Exercise inputs:
-*-*-
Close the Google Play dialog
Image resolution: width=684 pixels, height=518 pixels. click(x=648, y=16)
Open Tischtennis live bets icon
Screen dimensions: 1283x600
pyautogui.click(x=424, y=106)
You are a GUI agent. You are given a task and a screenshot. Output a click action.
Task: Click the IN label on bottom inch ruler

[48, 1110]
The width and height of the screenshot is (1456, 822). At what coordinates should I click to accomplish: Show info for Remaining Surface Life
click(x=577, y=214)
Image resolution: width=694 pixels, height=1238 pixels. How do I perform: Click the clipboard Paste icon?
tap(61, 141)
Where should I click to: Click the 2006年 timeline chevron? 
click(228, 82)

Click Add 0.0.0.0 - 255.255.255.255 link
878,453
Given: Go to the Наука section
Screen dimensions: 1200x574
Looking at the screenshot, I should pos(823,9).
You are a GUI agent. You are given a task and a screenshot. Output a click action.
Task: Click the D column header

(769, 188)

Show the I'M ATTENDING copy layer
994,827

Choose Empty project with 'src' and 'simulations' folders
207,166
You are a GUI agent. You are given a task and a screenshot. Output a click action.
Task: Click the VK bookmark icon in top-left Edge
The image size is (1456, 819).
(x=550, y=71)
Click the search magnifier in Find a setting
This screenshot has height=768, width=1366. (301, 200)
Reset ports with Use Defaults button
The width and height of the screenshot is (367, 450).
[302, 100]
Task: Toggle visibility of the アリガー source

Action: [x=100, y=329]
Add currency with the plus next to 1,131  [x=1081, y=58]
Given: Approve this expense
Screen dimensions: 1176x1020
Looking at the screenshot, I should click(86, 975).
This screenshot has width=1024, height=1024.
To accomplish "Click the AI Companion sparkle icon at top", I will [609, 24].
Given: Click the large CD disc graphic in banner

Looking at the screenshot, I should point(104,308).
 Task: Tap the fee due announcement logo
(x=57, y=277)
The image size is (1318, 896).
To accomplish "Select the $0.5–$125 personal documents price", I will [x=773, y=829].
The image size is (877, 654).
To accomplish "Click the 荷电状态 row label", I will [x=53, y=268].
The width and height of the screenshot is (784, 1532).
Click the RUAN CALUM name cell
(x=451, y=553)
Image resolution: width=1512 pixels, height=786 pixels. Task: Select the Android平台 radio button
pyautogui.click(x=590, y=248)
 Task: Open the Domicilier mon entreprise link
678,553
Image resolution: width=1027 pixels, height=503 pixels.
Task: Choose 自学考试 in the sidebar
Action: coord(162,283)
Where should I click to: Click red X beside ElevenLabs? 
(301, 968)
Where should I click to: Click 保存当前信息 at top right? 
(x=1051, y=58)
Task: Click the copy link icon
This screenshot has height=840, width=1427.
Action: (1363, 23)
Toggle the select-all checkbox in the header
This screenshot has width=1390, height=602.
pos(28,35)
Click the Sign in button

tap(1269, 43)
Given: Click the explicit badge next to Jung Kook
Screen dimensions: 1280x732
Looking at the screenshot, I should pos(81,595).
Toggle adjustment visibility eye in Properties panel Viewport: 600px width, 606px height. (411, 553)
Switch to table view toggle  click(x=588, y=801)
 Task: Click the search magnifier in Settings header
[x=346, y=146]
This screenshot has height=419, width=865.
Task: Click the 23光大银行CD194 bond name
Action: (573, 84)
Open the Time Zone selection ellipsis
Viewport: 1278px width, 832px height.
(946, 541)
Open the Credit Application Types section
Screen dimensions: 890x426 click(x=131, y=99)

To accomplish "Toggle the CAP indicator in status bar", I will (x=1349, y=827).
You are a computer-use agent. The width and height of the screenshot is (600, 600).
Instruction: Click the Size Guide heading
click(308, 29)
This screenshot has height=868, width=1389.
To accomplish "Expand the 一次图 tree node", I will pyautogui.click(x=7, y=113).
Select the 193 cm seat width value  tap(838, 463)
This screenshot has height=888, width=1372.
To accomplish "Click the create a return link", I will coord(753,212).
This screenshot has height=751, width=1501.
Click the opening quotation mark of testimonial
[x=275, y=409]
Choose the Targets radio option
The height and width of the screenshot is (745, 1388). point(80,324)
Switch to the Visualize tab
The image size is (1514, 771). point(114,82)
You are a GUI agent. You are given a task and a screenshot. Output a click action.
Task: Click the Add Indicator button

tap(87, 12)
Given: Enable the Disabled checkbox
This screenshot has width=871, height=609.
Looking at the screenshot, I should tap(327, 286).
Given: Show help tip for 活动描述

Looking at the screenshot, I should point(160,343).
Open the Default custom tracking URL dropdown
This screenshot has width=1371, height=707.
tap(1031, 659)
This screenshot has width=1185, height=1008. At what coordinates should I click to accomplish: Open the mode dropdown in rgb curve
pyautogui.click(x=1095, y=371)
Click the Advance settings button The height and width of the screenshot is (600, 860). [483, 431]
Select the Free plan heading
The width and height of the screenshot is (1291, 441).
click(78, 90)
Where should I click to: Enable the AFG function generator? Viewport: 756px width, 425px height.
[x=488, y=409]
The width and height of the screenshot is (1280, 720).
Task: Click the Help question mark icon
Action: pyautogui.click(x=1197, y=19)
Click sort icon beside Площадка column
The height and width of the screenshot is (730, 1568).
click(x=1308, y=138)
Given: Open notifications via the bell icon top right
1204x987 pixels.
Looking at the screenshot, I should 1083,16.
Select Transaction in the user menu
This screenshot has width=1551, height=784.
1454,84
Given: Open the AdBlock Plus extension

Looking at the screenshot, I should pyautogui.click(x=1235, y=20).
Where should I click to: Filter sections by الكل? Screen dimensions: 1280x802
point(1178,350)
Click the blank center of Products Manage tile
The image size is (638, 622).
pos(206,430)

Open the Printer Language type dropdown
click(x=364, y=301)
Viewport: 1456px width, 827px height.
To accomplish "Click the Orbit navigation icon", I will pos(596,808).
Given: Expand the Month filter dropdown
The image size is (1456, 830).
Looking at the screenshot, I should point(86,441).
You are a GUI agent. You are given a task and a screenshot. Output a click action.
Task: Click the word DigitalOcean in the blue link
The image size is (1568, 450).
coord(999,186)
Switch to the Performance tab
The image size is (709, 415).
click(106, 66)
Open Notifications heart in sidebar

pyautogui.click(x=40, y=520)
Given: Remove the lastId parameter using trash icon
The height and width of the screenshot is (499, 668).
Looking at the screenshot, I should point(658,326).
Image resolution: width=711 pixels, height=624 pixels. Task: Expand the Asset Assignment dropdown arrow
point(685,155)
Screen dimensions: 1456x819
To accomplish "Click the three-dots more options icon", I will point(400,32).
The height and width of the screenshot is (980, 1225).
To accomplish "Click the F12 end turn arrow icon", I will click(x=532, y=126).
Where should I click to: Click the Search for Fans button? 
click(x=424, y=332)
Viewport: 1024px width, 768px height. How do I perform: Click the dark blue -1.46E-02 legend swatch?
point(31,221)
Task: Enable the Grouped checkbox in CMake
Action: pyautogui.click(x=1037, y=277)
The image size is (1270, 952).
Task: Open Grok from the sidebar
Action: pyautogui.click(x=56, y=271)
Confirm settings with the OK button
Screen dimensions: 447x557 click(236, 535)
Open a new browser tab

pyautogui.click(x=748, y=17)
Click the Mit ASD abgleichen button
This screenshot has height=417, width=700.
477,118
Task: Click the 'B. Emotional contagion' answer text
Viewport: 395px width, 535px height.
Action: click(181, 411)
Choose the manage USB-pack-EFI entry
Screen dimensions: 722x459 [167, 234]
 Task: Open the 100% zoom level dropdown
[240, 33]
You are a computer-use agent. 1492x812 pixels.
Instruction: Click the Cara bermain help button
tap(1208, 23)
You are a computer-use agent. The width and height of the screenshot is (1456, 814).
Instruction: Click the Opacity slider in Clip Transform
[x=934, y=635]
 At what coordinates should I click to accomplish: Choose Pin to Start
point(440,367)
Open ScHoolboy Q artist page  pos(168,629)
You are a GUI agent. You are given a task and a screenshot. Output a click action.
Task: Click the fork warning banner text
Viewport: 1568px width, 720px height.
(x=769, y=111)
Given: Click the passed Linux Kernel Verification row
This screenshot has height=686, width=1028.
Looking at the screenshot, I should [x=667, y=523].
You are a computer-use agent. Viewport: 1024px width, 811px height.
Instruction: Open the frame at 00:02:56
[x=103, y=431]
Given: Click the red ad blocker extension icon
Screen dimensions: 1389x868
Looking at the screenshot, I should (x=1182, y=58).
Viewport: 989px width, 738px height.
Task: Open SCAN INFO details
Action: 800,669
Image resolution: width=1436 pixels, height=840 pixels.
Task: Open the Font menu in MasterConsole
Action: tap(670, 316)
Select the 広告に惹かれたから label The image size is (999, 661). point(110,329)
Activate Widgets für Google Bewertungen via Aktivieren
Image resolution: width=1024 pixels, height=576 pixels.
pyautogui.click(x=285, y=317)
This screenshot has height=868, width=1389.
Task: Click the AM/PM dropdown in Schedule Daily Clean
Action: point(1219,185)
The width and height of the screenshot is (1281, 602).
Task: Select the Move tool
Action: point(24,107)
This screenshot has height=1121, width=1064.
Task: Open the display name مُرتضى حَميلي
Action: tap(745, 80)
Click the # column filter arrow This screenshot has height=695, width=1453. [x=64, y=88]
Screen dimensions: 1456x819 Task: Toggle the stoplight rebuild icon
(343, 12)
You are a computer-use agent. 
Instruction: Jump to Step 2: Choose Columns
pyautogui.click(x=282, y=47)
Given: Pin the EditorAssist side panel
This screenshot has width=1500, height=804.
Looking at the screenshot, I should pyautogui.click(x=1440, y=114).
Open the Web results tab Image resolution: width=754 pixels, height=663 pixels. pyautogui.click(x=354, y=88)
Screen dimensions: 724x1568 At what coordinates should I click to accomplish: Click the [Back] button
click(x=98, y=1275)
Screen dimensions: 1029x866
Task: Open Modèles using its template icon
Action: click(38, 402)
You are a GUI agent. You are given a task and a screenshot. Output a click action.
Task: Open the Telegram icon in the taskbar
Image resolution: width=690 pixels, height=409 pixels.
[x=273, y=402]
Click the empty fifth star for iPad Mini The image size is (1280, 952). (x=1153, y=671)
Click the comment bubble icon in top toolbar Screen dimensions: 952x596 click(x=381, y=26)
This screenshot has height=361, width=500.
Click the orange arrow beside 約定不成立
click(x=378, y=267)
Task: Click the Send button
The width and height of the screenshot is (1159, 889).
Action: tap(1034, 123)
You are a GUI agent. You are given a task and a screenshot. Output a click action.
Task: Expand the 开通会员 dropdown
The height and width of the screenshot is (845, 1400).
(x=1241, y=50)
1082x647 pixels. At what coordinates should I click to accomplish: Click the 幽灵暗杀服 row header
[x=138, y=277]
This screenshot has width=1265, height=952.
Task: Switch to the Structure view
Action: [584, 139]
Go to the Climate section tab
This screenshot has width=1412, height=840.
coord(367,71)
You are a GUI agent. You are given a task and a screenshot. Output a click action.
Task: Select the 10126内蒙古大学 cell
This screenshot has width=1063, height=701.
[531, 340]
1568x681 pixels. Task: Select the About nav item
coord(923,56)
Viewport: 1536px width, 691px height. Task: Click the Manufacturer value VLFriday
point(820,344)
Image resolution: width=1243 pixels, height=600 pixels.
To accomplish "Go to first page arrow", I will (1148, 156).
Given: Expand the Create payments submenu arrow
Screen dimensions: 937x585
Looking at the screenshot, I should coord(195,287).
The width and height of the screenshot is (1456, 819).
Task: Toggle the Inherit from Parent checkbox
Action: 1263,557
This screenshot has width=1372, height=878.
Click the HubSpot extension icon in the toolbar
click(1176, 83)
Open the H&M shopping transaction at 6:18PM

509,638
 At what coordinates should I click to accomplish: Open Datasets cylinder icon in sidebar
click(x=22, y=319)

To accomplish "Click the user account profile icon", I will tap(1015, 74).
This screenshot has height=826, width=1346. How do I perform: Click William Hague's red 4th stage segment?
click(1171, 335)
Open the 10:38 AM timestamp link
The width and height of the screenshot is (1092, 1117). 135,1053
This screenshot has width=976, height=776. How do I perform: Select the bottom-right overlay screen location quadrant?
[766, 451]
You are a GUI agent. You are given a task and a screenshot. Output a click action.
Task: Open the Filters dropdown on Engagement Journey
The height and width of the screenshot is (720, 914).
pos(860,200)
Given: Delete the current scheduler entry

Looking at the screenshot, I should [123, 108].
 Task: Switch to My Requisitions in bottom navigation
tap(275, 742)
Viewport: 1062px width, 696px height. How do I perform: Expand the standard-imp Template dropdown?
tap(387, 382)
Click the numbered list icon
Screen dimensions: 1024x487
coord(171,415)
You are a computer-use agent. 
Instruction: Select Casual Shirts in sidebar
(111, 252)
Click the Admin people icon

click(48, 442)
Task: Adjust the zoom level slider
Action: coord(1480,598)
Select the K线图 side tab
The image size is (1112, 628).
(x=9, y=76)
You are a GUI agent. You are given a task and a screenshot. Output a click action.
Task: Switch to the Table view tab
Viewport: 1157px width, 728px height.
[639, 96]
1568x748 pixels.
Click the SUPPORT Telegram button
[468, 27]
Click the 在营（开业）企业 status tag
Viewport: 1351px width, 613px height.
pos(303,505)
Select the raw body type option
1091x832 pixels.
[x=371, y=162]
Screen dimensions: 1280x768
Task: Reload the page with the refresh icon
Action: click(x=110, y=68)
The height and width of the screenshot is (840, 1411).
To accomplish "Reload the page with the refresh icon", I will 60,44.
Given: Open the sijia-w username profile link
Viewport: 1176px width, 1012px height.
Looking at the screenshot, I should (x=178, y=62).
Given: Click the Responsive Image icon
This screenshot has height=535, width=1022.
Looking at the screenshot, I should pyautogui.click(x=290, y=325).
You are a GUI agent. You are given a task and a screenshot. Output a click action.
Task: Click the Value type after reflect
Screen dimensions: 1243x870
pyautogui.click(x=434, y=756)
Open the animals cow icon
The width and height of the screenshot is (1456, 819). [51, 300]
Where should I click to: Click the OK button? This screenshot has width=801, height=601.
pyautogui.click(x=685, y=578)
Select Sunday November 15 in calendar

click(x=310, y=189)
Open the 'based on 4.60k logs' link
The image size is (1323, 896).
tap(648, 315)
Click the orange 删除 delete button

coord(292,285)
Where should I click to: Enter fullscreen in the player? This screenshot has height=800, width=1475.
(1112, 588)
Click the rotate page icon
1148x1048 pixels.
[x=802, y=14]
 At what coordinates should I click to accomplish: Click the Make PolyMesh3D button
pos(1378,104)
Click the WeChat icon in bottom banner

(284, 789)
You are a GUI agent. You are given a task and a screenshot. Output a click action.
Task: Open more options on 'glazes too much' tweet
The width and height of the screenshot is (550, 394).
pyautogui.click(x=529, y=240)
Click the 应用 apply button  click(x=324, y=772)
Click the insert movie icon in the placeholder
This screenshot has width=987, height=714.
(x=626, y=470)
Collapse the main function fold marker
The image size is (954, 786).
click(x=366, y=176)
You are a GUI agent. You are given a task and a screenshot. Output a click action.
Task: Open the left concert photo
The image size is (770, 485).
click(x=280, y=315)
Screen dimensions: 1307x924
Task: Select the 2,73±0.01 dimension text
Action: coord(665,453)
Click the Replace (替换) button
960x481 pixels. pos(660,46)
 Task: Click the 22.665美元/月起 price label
-*-*-
Work to complete: Reproduce the entries from the line with "Given: Click the passed" to the line with "Action: click(38, 402)", replacing "Linux Kernel Verification" with "Kernel Build Check" and leaving everything else unchanged.

Answer in full:
Given: Click the passed Kernel Build Check row
This screenshot has height=686, width=1028.
Looking at the screenshot, I should [x=667, y=523].
You are a computer-use agent. Viewport: 1024px width, 811px height.
Instruction: Open the frame at 00:02:56
[x=103, y=431]
Given: Click the red ad blocker extension icon
Screen dimensions: 1389x868
Looking at the screenshot, I should (x=1182, y=58).
Viewport: 989px width, 738px height.
Task: Open SCAN INFO details
Action: 800,669
Image resolution: width=1436 pixels, height=840 pixels.
Task: Open the Font menu in MasterConsole
Action: tap(670, 316)
Select the 広告に惹かれたから label The image size is (999, 661). point(110,329)
Activate Widgets für Google Bewertungen via Aktivieren
Image resolution: width=1024 pixels, height=576 pixels.
pyautogui.click(x=285, y=317)
This screenshot has height=868, width=1389.
Task: Click the AM/PM dropdown in Schedule Daily Clean
Action: point(1219,185)
The width and height of the screenshot is (1281, 602).
Task: Select the Move tool
Action: point(24,107)
This screenshot has height=1121, width=1064.
Task: Open the display name مُرتضى حَميلي
Action: tap(745, 80)
Click the # column filter arrow This screenshot has height=695, width=1453. [x=64, y=88]
Screen dimensions: 1456x819 Task: Toggle the stoplight rebuild icon
(343, 12)
You are a computer-use agent. 
Instruction: Jump to Step 2: Choose Columns
pyautogui.click(x=282, y=47)
Given: Pin the EditorAssist side panel
This screenshot has width=1500, height=804.
Looking at the screenshot, I should pyautogui.click(x=1440, y=114).
Open the Web results tab Image resolution: width=754 pixels, height=663 pixels. pyautogui.click(x=354, y=88)
Screen dimensions: 724x1568 At what coordinates should I click to accomplish: Click the [Back] button
click(x=98, y=1275)
Screen dimensions: 1029x866
Task: Open Modèles using its template icon
Action: click(38, 402)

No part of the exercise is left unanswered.